The Federal Open Market Committee’s announcement of a 75-basis-point (bp) rate hike on June 15 revealed a shift in the Fed’s thinking. Fed communication through May and much of June had largely signaled it would hike rates by 50 bps at its June meeting. Why the change? In my view, the Fed realized that it is "behind the curve” and is trying to catch up to inflation.
Up, up and away
A series of reports in the days leading up to the FOMC meeting revealed that economic indicators were still heating up. Crucially, I believe a severe CPI gain and consumer surveys that reported rising consumer expectations of inflation persuaded the Fed to shift gears and take a more aggressive approach to inflation control.
Clues about the Fed’s thinking
The Summary of Economic Projections and the “dot plot” offered additional insight into the Fed’s thinking.

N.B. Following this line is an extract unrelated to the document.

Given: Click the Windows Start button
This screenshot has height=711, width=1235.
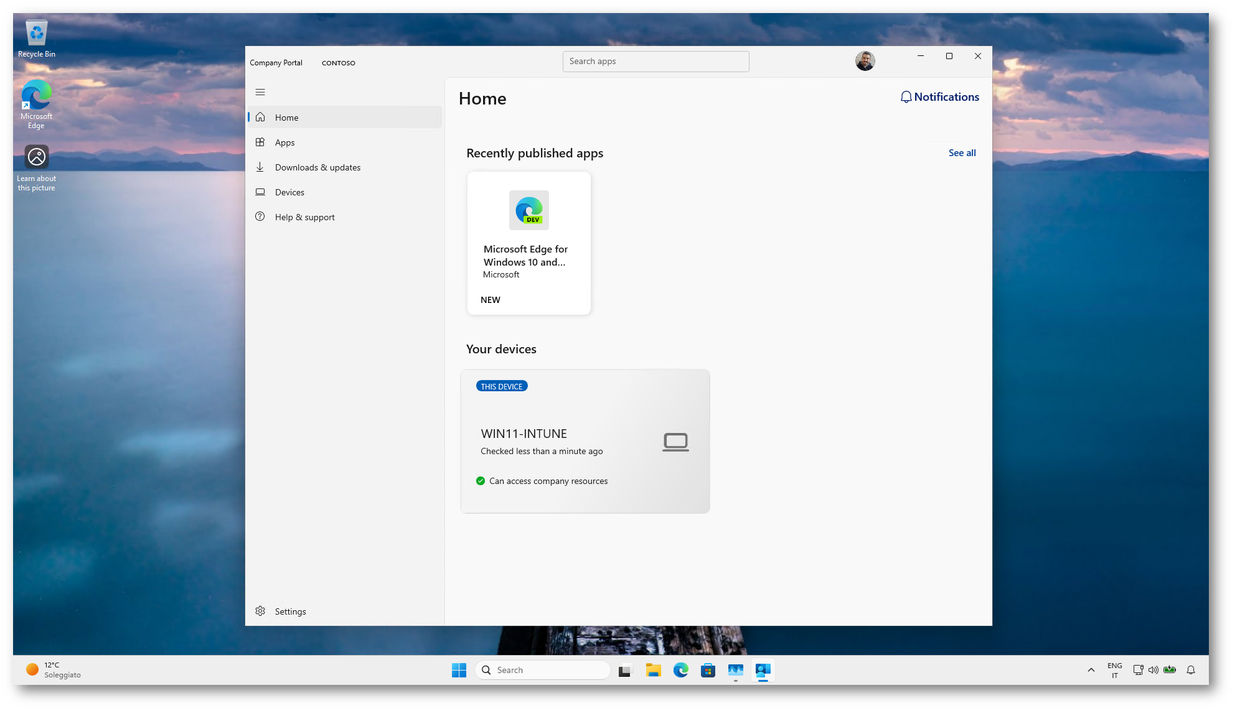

GDP growth: The FOMC slashed its median projection for 2022 and 2023 GDP growth (Q4/Q4 basis) to 1.7%, slightly lower than its long-term growth projection of 1.8%. This trajectory signals the FOMC’s expectations of a “soft landing.” Consistent with the soft landing outlook, the FOMC projected rising unemployment rates through 2024. Sorry to say, we believe the FOMC is likely to need to cut its growth projections again.